Firm Promotes Sustainable, Equitable Design Through ‘Net-Positive Awards’

Hennebery Eddy’s second-annual Net-Positive Awards capped a month-long celebration of all things sustainability and honored internal teams for their achievements in healthy, efficient, and adaptive design. Project teams in design and construction were encouraged to share the story of how their designs are creating net-positive solutions responsive to clients, users, and the environment. A panel of five judges from among our staff had their work cut out for them. Ultimately, they selected the following projects, which represent the range of net-positive impacts achievable through our design process.

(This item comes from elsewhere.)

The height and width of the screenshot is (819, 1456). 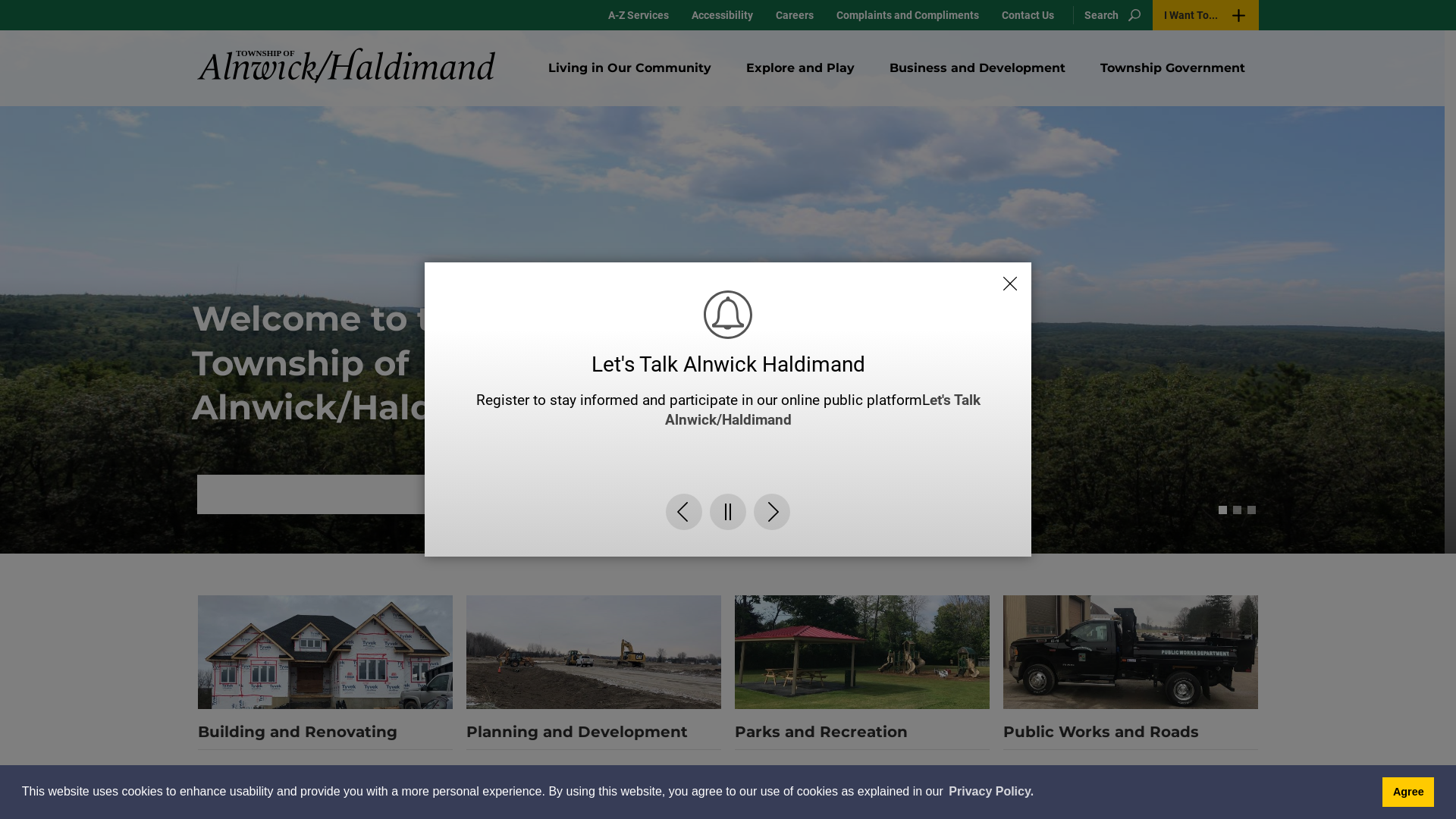 What do you see at coordinates (764, 14) in the screenshot?
I see `'Careers'` at bounding box center [764, 14].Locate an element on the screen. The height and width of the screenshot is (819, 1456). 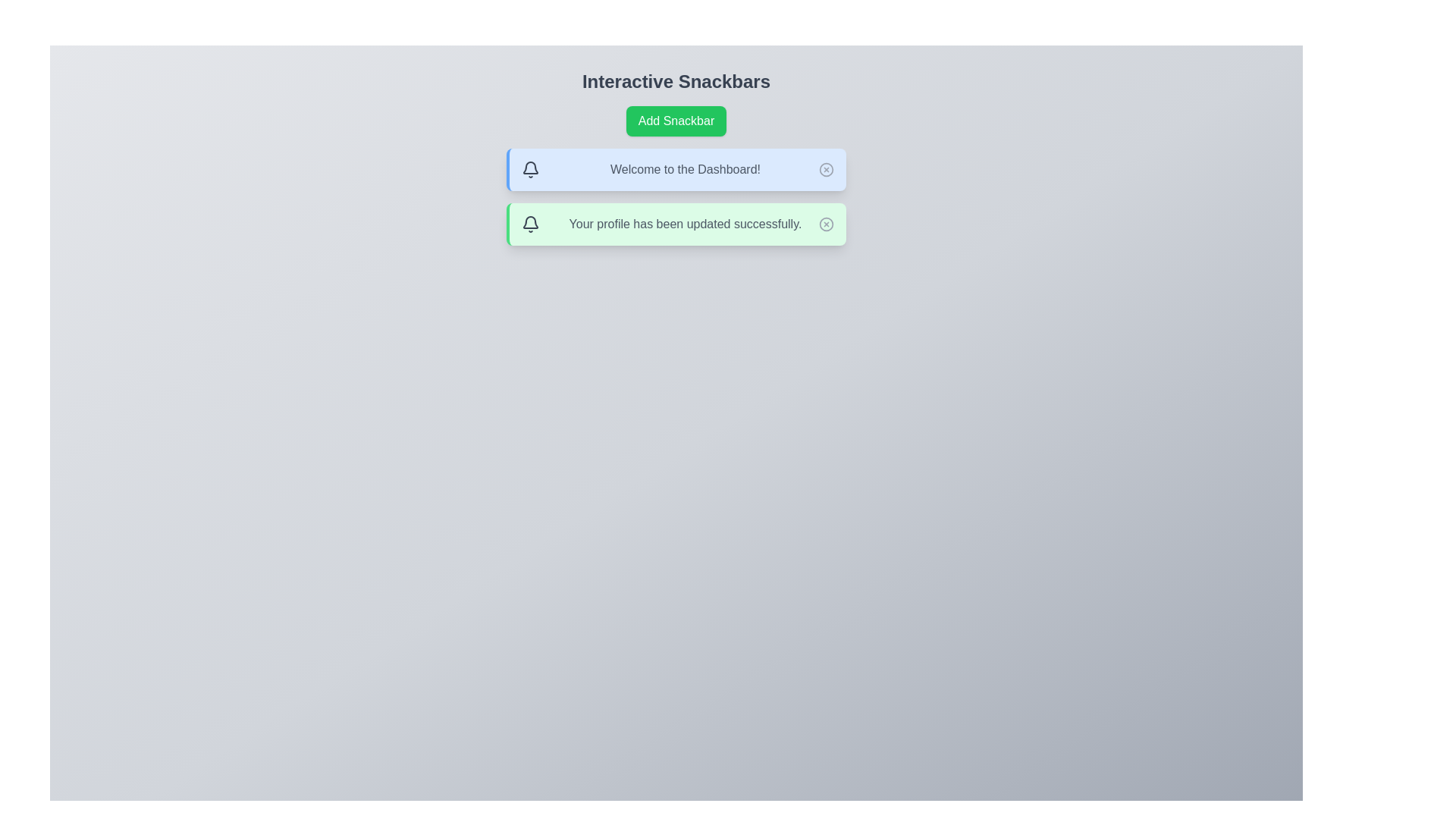
close button of the snackbar labeled 'Welcome to the Dashboard!' to remove it is located at coordinates (825, 169).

Rendered image by Hennebery Eddy Architects of PDX Terminal Balancing & Concourse E Extension, viewed from Airport Way

First Place: Net-Positive Project of the Year – PDX Concourse E Extension

This project (which garnered an honorable mention in last year’s awards program) is targeting completion next summer — and when complete, will offer a remarkable new passenger experience informed by resiliency, equity, and biophilia. The unique, column-free space with high, canted ceilings and a sweeping curtain wall will feature abundant daylight (lighting loads reduced 70%) and views of Mount Hood and the Columbia River. Durable, sustainably sourced, and locally produced materials are also designed to equitably serve a broad population. The project is on track for LEED Gold certification — no small feat for a facility that essentially operates 24/7.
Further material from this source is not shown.